AA/Karachi (Pakistan)/ Aamir Latif
Sept personnes suspectées d’être des insurgés Talibans et trois policiers ont été tués, jeudi, à Karachi, dans des affrontements précédés par une embuscade, a indiqué la police.
Trois officiers de police ont été pris, en embuscade dans un quartier de l’ouest de la ville portuaire de Karachi, lors de deux incidents séparés, a déclaré, aux journalistes, le chef de la police de la ville, Ghulam Qadri Thebo.
Les forces de police ont affirmé avoir, par la suite, mené une descente sur un repaire d’insurgés dans la zone de Sohrab Ghot et tué sept insurgés Talibans lors d'affrontements longs de deux heures.
Les insurgés qui appartiennent, d’après la police, à l’organisation mère «Tehrik-e-Taliban Pakistan (TTP) », inclue un membre d’al-Qaïda.
Plus de 125 insurgés ont été tués, à Karachi, lors d’affrontements avec les forces de sécurité durant ces cinq derniers mois, d’après la police.
Environ une vingtaine de membres des forces de sécurité pakistanaises ont également trouvé la mort dans ces combats.
Certains de ces affrontements sont cependant soupçonnés par les médias d’être des "mascarades" pour dissimuler d’autres crimes.
Karachi, capitale commerciale du Pakistan, est également connue par des violences interconfessionnelles et des guerres de gangs.

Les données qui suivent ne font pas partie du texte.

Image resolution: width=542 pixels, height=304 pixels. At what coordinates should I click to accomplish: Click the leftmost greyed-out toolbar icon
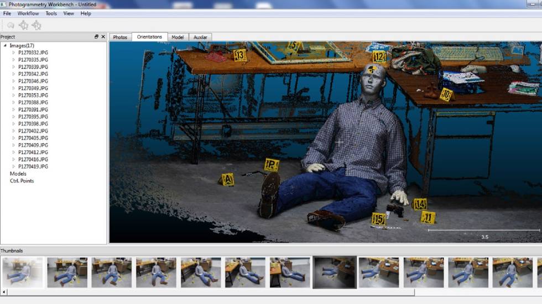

Plusieurs zones de ses banlieues sont considérées comme des lieux de refuge pour les Talibans, originaires du Waziristân du Nord, fuyant les opérations militaires d’envergure actuellement menées par l’armée pakistanaise dans les régions tribales du pays.
L’armée affirme, en effet, que plus de 2000 Talibans ont été tués, depuis le lancement de l’opération, le 15 juin 2014, dans plusieurs régions tribales dont le Waziristân du Nord.
Les chiffres ne peuvent cependant pas être vérifiés en raison de l’absence de médias indépendants dans cette région isolée.
Environ deux cents soldats pakistanais ont également trouvé la mort dans des affrontements avec les Talibans et des explosions dues à des mines terrestres, durant la même période.
L’opération militaire a, par ailleurs, forcé 1,5 million de membres de tribus locales à fuir la zone pour se réfugier dans les districts avoisinants, Peshawar, Bannu, Karak, et Lakki Marwat.